- [Work to complete]:
1. Reproduce the passage of the news item on armoured T cells from "Hepatocellular carcinoma is" to "hepatitis B infection.".
2. Answer these questions from the news item on armoured T cells:
(a) In which journal were the findings published?
(b) How does hepatocellular carcinoma rank among cancers worldwide?
(c) What infection is named as often preceding the chronic liver disease in which it develops?

- [Excerpt]:
<<<<
19 January 2021 | News
New ‘armoured’ T cells attack cancer without being suppressed by drugs given to transplant patients to avoid organ rejection.
Photo Credit: Freepik
Duke-NUS Medical School researchers, together with collaborators in Singapore, have designed armoured immune cells that can attack recurring cancer in liver transplant patients, while temporarily evading immunosuppressant drugs patients take to avoid organ rejection. The findings were published in the journal Hepatology.
Hepatocellular carcinoma is the most common type of primary liver cancer and the sixth most common cancer worldwide. It often develops in people with chronic liver disease following hepatitis B infection.
>>>>
- [Provided records]:
<<<<
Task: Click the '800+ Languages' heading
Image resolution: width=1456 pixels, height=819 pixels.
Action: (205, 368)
>>>>
<<<<
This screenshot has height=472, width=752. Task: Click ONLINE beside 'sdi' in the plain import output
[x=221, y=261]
>>>>
- [Solutions in order]:
1.
Hepatocellular carcinoma is the most common type of primary liver cancer and the sixth most common cancer worldwide. It often develops in people with chronic liver disease following hepatitis B infection.

2.
(a) Hepatology
(b) It is the sixth most common cancer worldwide.
(c) Hepatitis B